According to the report, while VA issued guidance on how to limit infections in its community living centers (CLCs), there was little oversight during peak infection months. This limited how much VA knew about how its CLCs were faring and how things could be improved. 

In March 2020, VA shut down its 134 CLCs and spinal cord injury centers to visitors—a move that seemed drastic at the time, when the department was treating only a handful of COVID-positive veterans. As the pandemic worsened, VA began issuing guidance to CLC staff, limiting entry, testing residents and staff for the virus, and training staff for a surge in cases.

VA also suspended annual in-person inspections from March 2020 to February 2021. 

“These inspections are VA’s primary means of CLC oversight, which the agency uses to evaluate CLCs on a broad range of quality standards, including those relevant to COVID-19 mitigation,” GAO investigators explained in the report. “VA suspended these inspections, which the agency’s contractor typically conducts in person, because of the risk of contracting or transmitting COVID-19 to CLC residents and staff as well as to inspectors. According to VA officials, they considered conducting virtual inspections early in the pandemic, but the agency first had to modify its contract with the organization that conducts the inspections to allow for this. Once this modification was complete, VA resumed inspections virtually in February 2021.”

Weaknesses in Protocols

In July 2020, with the normal inspections on hold, VA asked its CLCs to complete a one-time self-assessment specific to COVID-19 prevention practices, such as hand hygiene, PPE use and restricting visitors. The self-assessments were designed to help CLCs identify weaknesses in their protocol. 

For example, following a self-review, one CLC found that staff were observed not conducting hand hygiene after patient care and that reusable medical equipment was not cleaned between uses. Another CLC reported that the facility was not screening visitors appropriately. 

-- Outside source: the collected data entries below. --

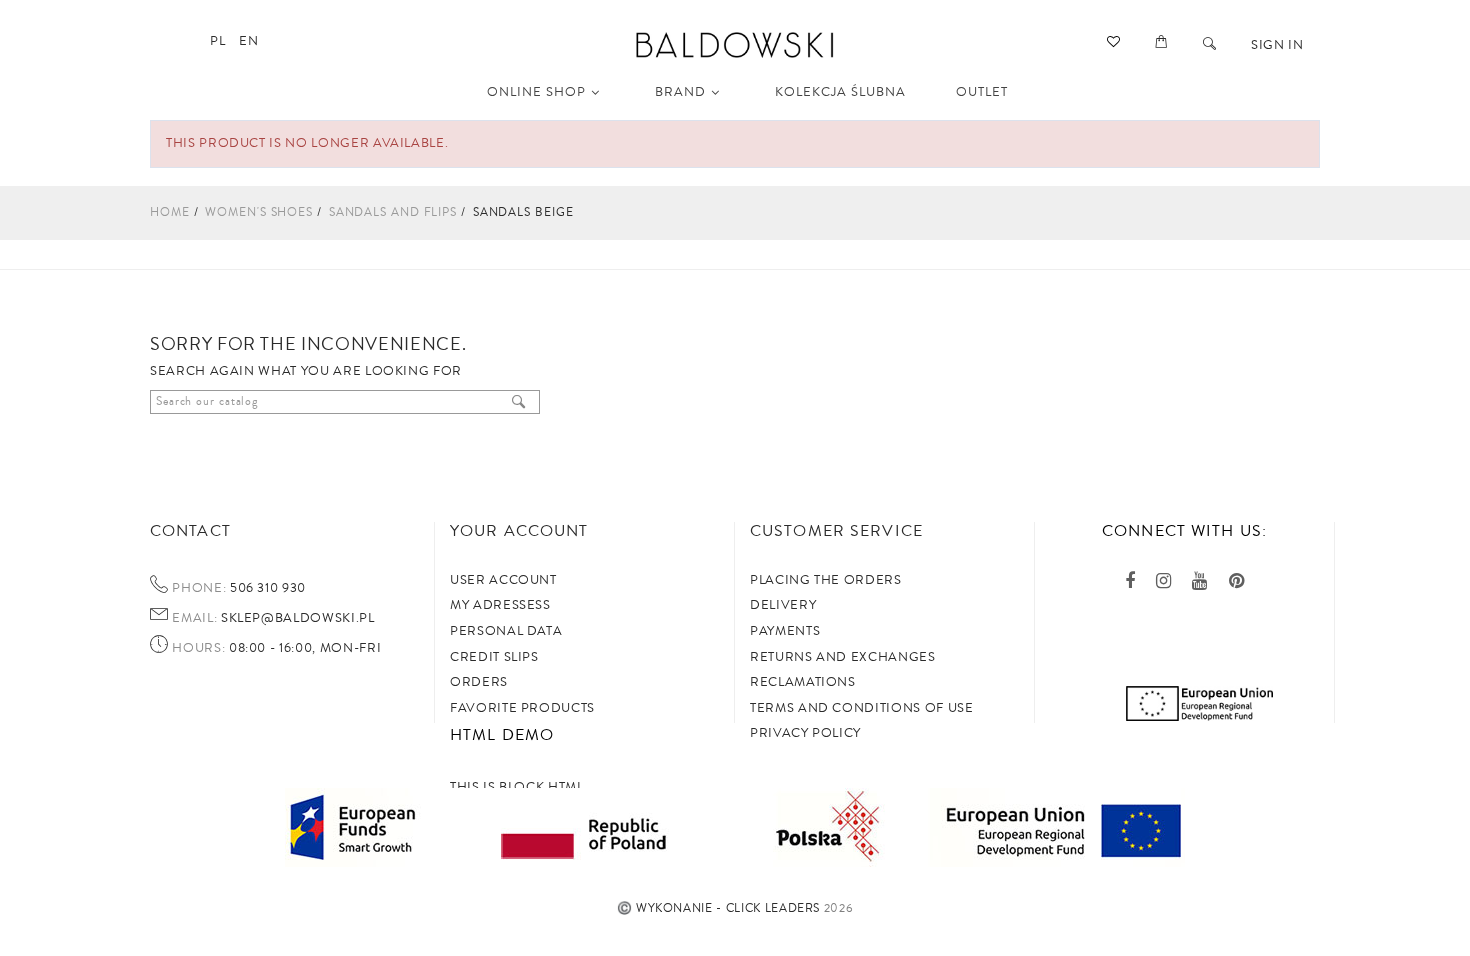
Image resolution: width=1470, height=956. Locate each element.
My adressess (500, 605)
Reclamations (803, 682)
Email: (194, 619)
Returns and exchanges (843, 657)
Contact (190, 531)
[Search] (1210, 45)
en (248, 41)
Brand (680, 92)
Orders (479, 682)
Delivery (783, 605)
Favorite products (522, 708)
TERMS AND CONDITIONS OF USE (862, 708)
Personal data (506, 631)
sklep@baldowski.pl (295, 618)
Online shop (536, 92)
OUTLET (982, 92)
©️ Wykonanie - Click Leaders (719, 908)
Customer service (836, 531)
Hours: (198, 649)
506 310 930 (266, 588)
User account (503, 580)
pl (217, 41)
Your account (519, 531)
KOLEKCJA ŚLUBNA (840, 92)
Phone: (199, 589)
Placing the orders (826, 580)
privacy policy (805, 733)
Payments (785, 631)
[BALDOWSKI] (735, 44)
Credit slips (494, 657)
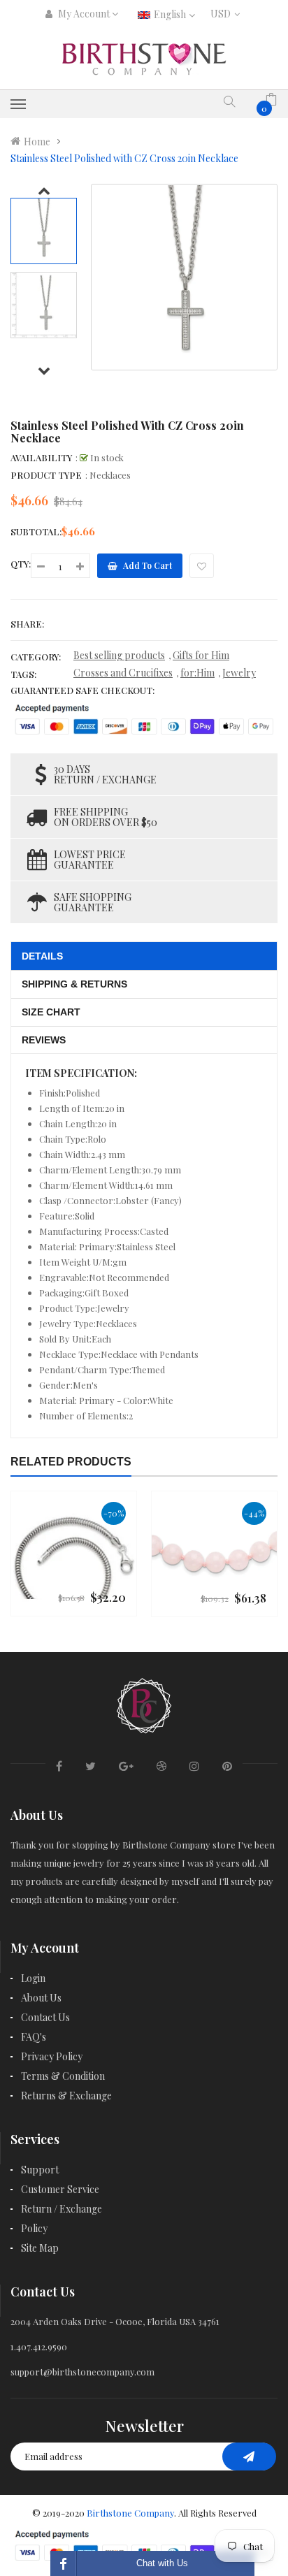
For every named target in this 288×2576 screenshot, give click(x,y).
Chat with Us (162, 2563)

For the most part, CLC managers were left to make improvements on their own, since VA did not finish reviewing the assessments until December 2020—five months after they were completed. 

Throughout the lockdown period, VA officials relied on informal communications with CLC staff, mostly in the form of monthly phone calls, to discuss their COVID-19 status and infection prevention practices. During those calls, CLC staff could ask questions and get information about the department’s broader pandemic response efforts.  

“Given the informal nature of these calls, they were not designed to allow VA to assess CLC infection prevention and control practices in a standardized and comprehensive manner,” the GAO report stated. 

Consequently, for most of the first year of the pandemic, VA did not have a clear picture of where individual CLCs could improve infection control, and CLC managers did not have regular, specific guidance on how to make those improvements.

However, the report is not harshly critical of the results of VA’s efforts. On the whole, VA’s CLCs fared far better than state-run veterans’ homes, with VA officials even being called on to help state homes improve their infection control practices, according to the report. And the gaps in oversight are mostly chalked up to the chaos of pandemic reorganization.

“It is understandable that VA faced challenges that affected its ability to oversee nursing homes during the pandemic, as information about COVID-19 and its mitigation rapidly evolved, and the agency had to respond in real time,” the report’s authors noted. 

But moving forward, VA could use its experiences to find ways to close that oversight and inspection gap and provide stronger, clearer communication to CLCs.

“VA could benefit from assessing the decisions and actions related to its oversight of infection prevention and control in CLCs during the first year of the pandemic,” the report concluded. “[They] could better prepare to help CLCs mitigate future infectious disease outbreaks among this vulnerable population.”

According to GAO, VA officials have said they would develop a plan for conducting such an assessment by August 2021.